▶ Work to complete:
Starting at the line where "Select the EV/Sales title header cell" occurs, reproduce each line through the end of the entries below exactly. Omit every picture.

▶ Records supplied:
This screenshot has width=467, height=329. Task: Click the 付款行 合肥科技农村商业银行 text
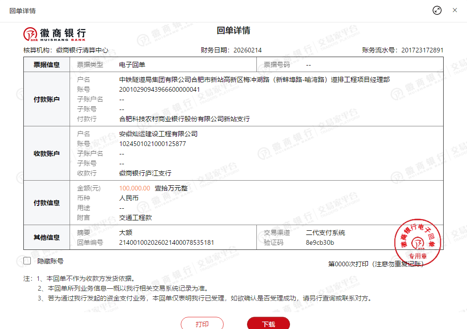(184, 119)
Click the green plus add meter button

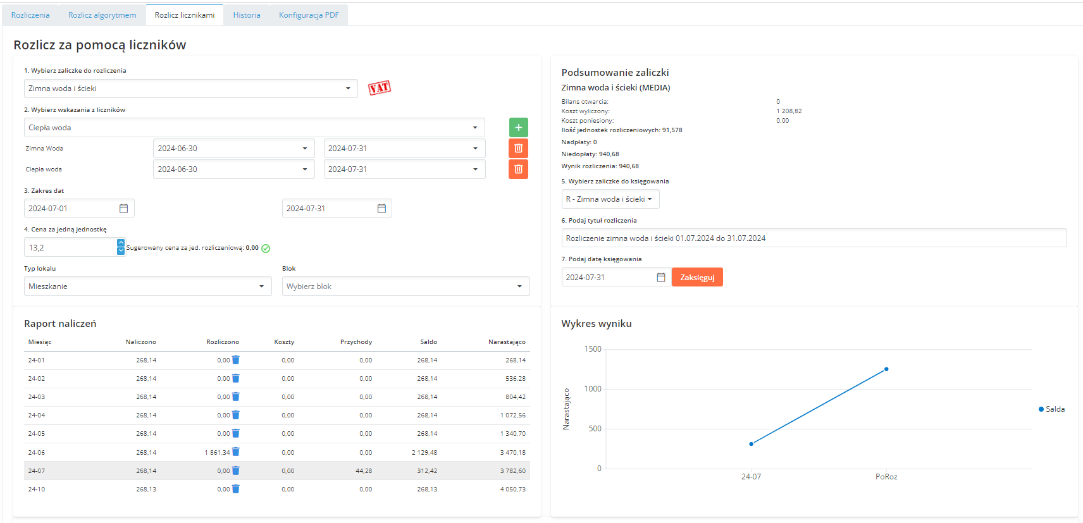(x=518, y=128)
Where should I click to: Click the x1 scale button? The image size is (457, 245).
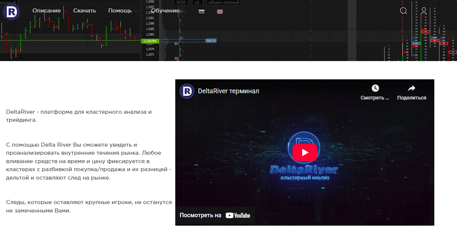197,3
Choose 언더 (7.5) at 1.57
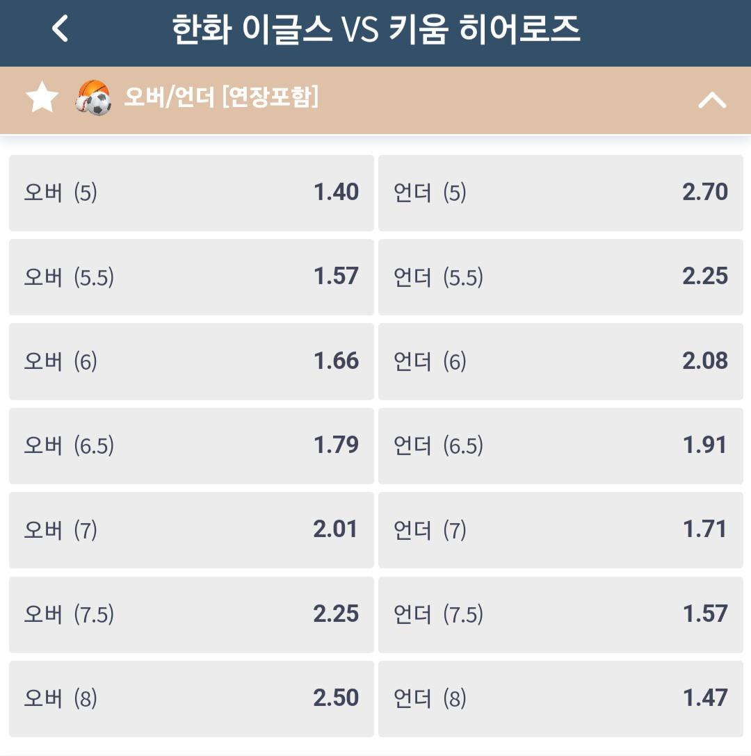751x756 pixels. [x=561, y=615]
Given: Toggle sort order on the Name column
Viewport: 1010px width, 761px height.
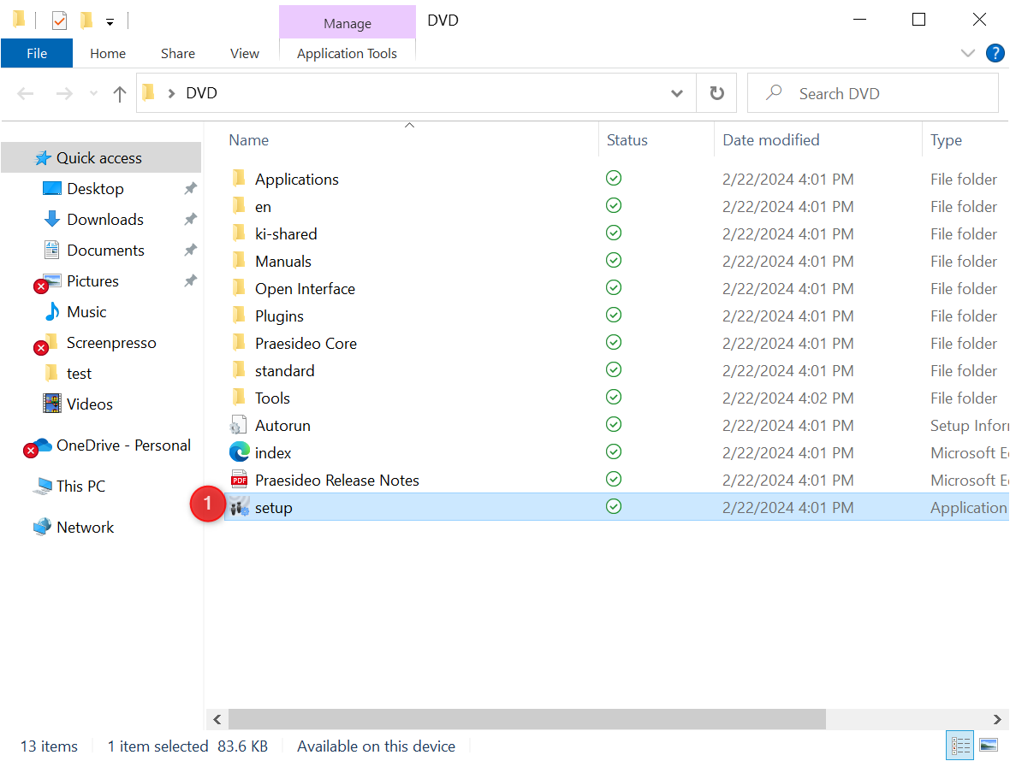Looking at the screenshot, I should [x=248, y=139].
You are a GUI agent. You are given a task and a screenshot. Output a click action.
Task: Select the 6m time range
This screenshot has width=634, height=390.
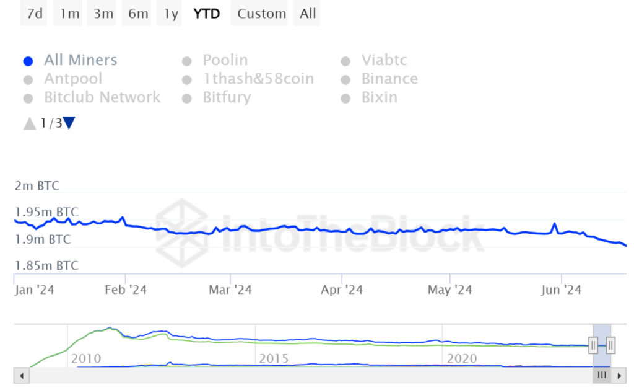(138, 14)
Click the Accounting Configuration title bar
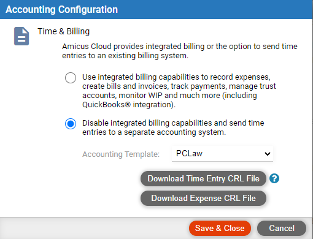The height and width of the screenshot is (239, 313). [x=157, y=9]
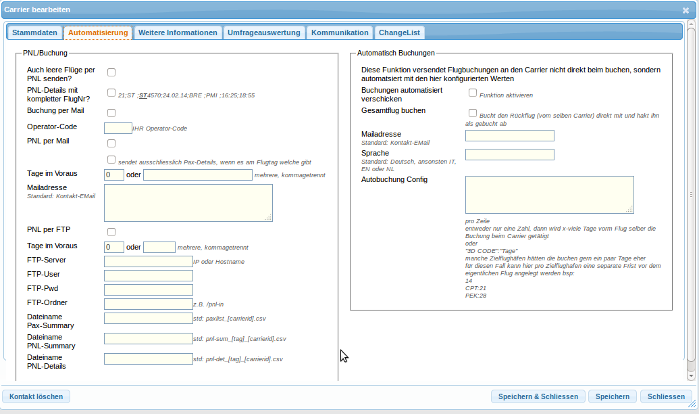
Task: Enable the PNL per FTP checkbox
Action: pos(111,232)
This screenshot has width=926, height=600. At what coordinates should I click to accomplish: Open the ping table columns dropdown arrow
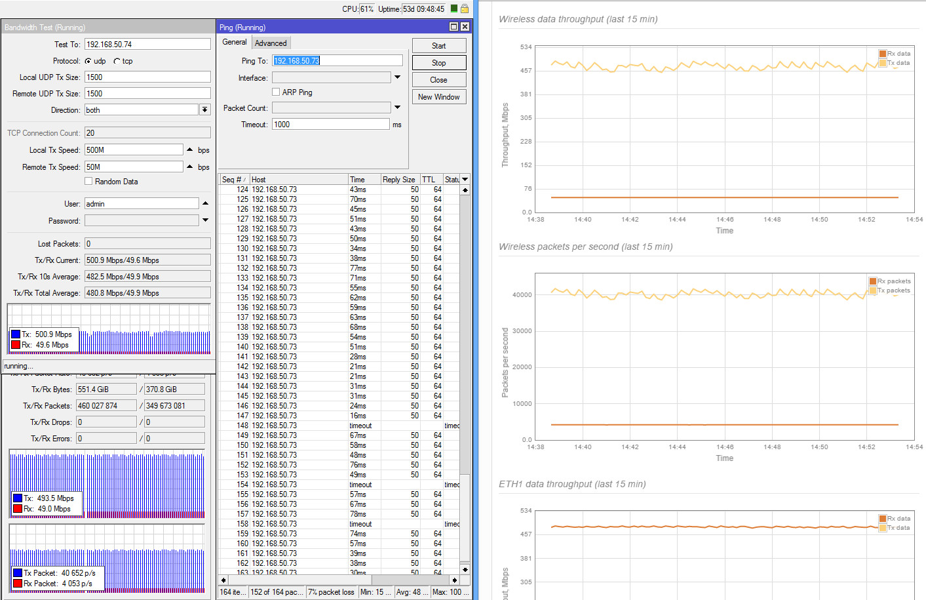point(465,180)
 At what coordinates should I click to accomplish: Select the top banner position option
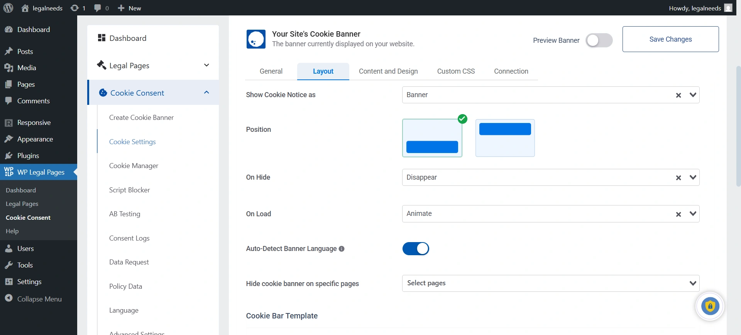[505, 138]
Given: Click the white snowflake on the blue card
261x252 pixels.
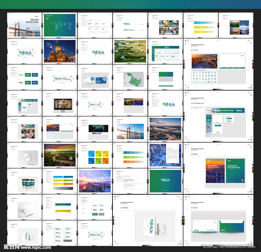Looking at the screenshot, I should tap(104, 79).
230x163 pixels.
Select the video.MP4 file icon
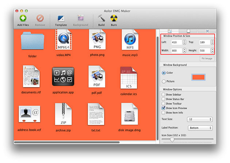click(62, 40)
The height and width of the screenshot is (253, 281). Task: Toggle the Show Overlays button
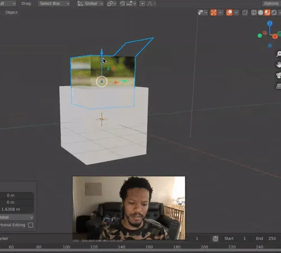tap(229, 12)
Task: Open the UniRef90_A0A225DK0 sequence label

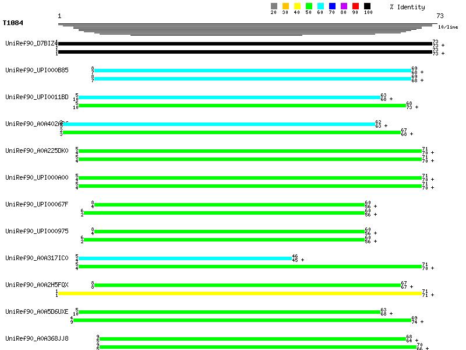Action: click(x=37, y=151)
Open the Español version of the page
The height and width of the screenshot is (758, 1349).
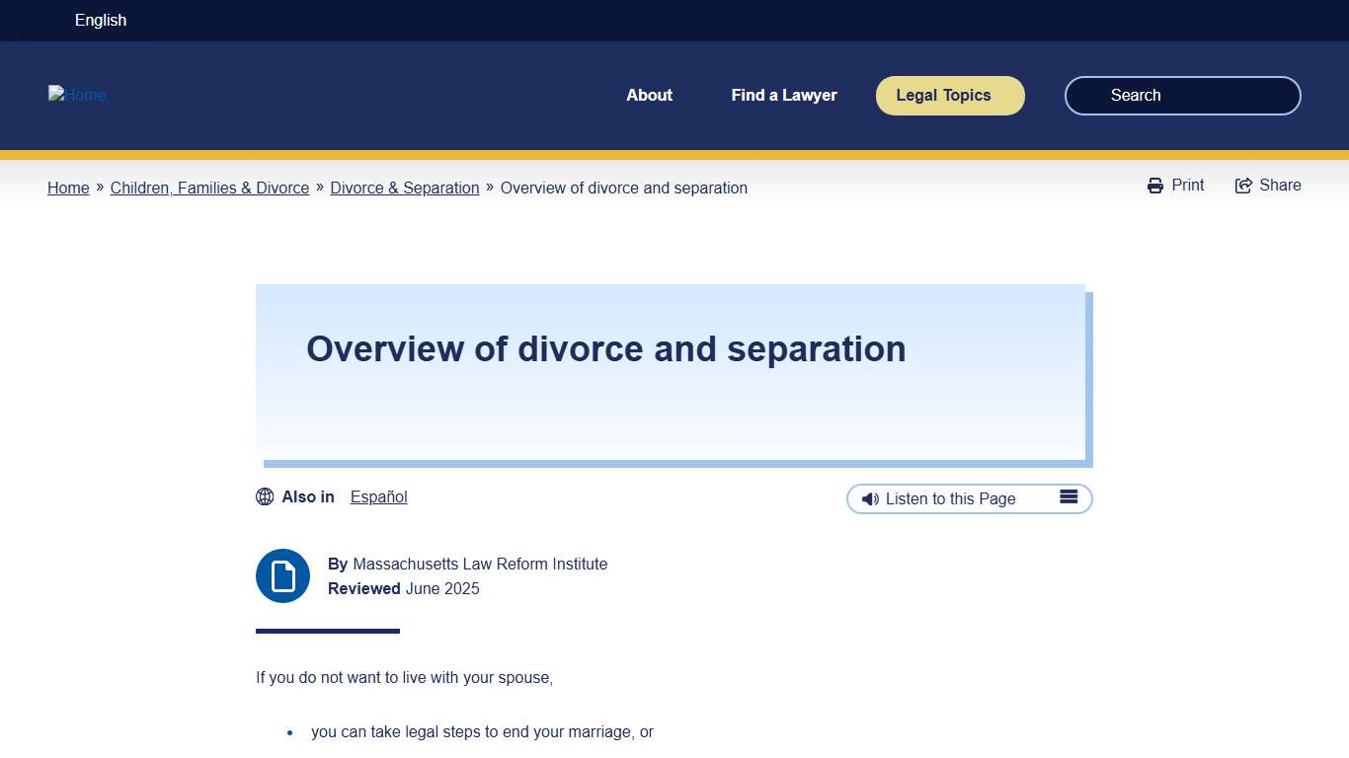tap(378, 496)
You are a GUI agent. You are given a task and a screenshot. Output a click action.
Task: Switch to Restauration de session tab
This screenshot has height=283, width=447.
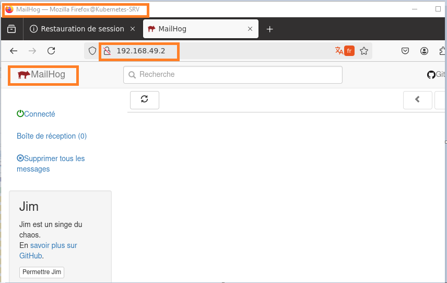coord(77,29)
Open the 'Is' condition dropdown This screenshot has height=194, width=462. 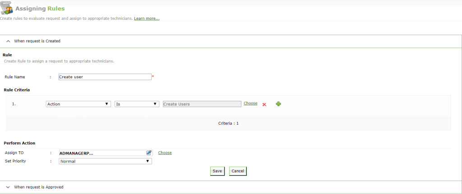click(x=137, y=104)
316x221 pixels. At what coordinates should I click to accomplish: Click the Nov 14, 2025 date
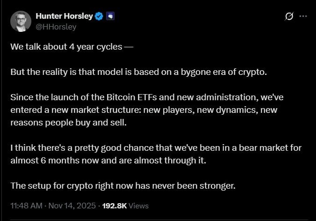(72, 206)
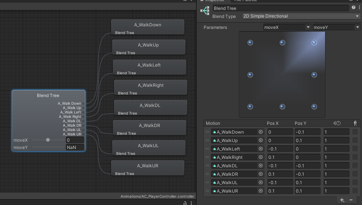Open the Inspector more options menu
362x205 pixels.
359,8
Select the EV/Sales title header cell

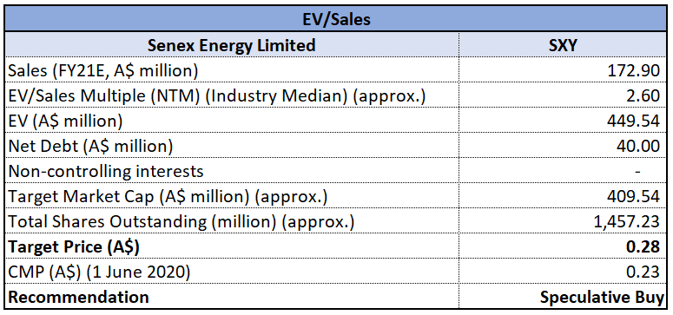pyautogui.click(x=337, y=20)
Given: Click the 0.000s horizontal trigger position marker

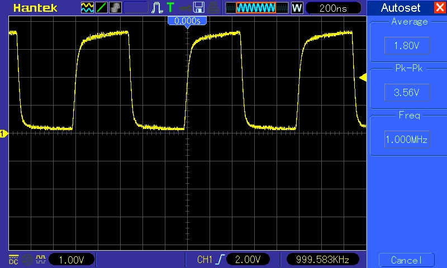Looking at the screenshot, I should tap(187, 21).
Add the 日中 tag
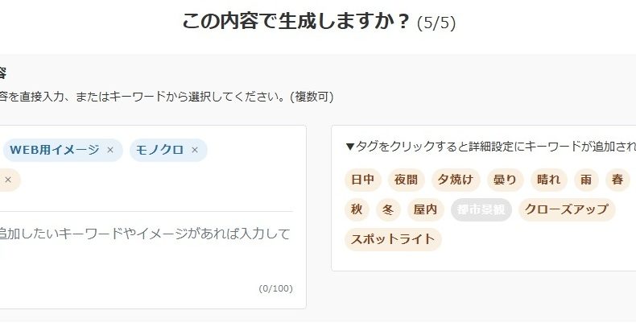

▶ Task solution:
Select the EV/Sales title header cell

pyautogui.click(x=337, y=20)
Given: Click the 0.000s horizontal trigger position marker

Looking at the screenshot, I should tap(187, 21).
Add the 日中 tag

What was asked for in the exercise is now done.